TASKS FOR THIS EXERCISE:
(a) Update the tribute to Justice Ginsburg, starting with "September 18, 2020" and going on through "for their idol?", with "idol" changed to "hero".
(b) According to the tribute to Justice Ginsburg, where does Amanda L. Tyler hold her professorship?
(c) Proceed with the tribute to Justice Ginsburg from its last sentence.

SELECTED TEXT:
# # # # #
September 18, 2020
Amanda L. Tyler,
Shannon Cecil Turner Professor of Law, University of California, Berkeley School of Law
Justice Ginsburg was defined by her brilliance, her dedication to her work, her resilience, and her unwavering devotion to taking up the Founders’ calling, set out in the Preamble to our Constitution, to make ours a “more perfect Union.”
I consider one of the single greatest privileges and honors of my life to have served as Justice Ginsburg’s law clerk. She was my idol. How many people get to say that they worked for their idol?
# # # # #
DATA FOR ANALYSIS:
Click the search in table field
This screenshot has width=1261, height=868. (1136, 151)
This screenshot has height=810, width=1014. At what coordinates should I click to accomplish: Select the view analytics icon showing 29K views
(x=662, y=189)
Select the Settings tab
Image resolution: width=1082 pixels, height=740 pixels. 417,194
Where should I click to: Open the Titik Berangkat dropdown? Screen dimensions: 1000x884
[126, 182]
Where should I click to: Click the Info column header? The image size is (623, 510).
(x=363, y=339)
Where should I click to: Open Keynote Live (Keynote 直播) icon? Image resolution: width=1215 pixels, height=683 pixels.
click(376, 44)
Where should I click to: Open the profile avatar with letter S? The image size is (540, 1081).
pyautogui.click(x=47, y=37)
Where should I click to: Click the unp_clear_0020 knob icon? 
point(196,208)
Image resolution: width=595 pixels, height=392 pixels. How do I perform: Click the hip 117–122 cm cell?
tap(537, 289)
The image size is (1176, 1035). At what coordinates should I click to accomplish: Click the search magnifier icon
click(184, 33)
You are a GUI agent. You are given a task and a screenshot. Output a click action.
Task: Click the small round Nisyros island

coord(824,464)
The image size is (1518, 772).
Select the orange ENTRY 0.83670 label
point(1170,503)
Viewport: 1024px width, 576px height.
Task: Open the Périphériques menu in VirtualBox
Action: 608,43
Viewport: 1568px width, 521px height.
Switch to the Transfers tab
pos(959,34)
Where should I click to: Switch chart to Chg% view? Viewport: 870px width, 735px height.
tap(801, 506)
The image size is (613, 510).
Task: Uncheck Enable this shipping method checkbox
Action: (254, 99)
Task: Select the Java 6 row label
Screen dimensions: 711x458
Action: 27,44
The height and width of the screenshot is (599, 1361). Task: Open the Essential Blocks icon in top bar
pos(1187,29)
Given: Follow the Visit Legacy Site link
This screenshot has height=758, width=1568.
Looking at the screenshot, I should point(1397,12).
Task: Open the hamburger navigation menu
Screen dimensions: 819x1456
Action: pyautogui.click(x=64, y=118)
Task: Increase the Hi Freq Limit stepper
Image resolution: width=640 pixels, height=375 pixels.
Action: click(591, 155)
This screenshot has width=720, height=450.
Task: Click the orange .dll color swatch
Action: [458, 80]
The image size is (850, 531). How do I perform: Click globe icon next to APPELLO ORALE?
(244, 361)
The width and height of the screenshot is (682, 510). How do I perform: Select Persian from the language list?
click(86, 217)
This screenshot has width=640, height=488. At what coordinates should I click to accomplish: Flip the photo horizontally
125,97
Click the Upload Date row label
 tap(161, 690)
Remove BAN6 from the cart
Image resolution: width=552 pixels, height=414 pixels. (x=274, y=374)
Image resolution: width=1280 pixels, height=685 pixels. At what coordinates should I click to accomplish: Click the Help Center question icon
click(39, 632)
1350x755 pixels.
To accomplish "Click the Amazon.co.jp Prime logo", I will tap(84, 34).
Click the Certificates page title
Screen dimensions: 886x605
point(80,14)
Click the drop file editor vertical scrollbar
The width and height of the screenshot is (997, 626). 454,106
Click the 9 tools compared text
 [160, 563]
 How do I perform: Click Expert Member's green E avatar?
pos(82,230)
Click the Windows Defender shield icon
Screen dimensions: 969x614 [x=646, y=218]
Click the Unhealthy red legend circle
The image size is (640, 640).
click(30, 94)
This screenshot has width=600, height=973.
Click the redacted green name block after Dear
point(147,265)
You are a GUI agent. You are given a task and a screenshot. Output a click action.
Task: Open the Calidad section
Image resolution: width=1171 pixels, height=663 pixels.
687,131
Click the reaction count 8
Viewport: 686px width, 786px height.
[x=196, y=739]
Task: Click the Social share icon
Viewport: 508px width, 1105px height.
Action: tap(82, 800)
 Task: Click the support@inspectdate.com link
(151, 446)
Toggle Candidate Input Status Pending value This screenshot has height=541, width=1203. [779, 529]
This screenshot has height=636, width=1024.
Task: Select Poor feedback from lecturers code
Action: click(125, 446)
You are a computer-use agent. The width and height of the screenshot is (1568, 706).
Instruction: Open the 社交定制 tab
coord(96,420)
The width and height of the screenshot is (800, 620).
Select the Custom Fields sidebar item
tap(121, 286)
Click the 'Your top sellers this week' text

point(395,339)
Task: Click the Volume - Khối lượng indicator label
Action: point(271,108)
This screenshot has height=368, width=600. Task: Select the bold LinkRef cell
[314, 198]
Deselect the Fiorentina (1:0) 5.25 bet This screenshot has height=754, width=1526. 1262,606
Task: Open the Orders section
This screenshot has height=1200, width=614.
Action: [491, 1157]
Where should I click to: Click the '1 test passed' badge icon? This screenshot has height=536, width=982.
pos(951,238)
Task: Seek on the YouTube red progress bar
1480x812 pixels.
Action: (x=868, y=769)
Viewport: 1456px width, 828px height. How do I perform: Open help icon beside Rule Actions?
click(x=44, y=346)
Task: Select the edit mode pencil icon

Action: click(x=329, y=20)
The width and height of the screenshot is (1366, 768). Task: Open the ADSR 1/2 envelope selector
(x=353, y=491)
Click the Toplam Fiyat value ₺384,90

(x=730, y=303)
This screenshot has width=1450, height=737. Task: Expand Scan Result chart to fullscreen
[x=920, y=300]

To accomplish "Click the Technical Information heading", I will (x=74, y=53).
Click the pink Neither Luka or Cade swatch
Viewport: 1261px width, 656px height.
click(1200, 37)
# # # # #
RESPONSES BY TASK:
(a)
September 18, 2020
Amanda L. Tyler,
Shannon Cecil Turner Professor of Law, University of California, Berkeley School of Law
Justice Ginsburg was defined by her brilliance, her dedication to her work, her resilience, and her unwavering devotion to taking up the Founders’ calling, set out in the Preamble to our Constitution, to make ours a “more perfect Union.”
I consider one of the single greatest privileges and honors of my life to have served as Justice Ginsburg’s law clerk. She was my hero. How many people get to say that they worked for their hero?

(b) University of California, Berkeley School of Law

(c)
One of my favorite stories comes from the year that I clerked for her. I joined the Justice’s chambers in the summer of 1999. The initial excitement of working for her soon turned to concern, for in the weeks leading up to the formal commencement of the Court’s Term that year, the Justice had her first bout with cancer. I recall vividly how the press simply assumed that her surgery and extensive treatment regimen begun just days before the formal start of the Term would keep her home and that she would listen to recordings of the arguments instead of attending them. As things turned out, I was fortunate enough to be first to arrive in chambers on the morning of October 4, 1999—the first day of oral arguments that Term—and this meant I was the one who answered the phone when the Justice called chambers from her car that morning. “Amanda,” she told me, “call the Chief’s chambers and make sure they know I’m coming.”
This story speaks volumes about the Justice’s courage, tenacity, and commitment to her life’s work. That same commitment has carried her through her subsequent battles with cancer and, if I had to guess, had her reading briefs right up until the very end. She was a profoundly dedicated public servant in no small measure because she appreciated just how important her role was to ensuring that our Constitution belongs to everyone. Whether as an advocate or a Justice, she tirelessly fought discrimination and more generally to open opportunities for every person to live up to their full human potential.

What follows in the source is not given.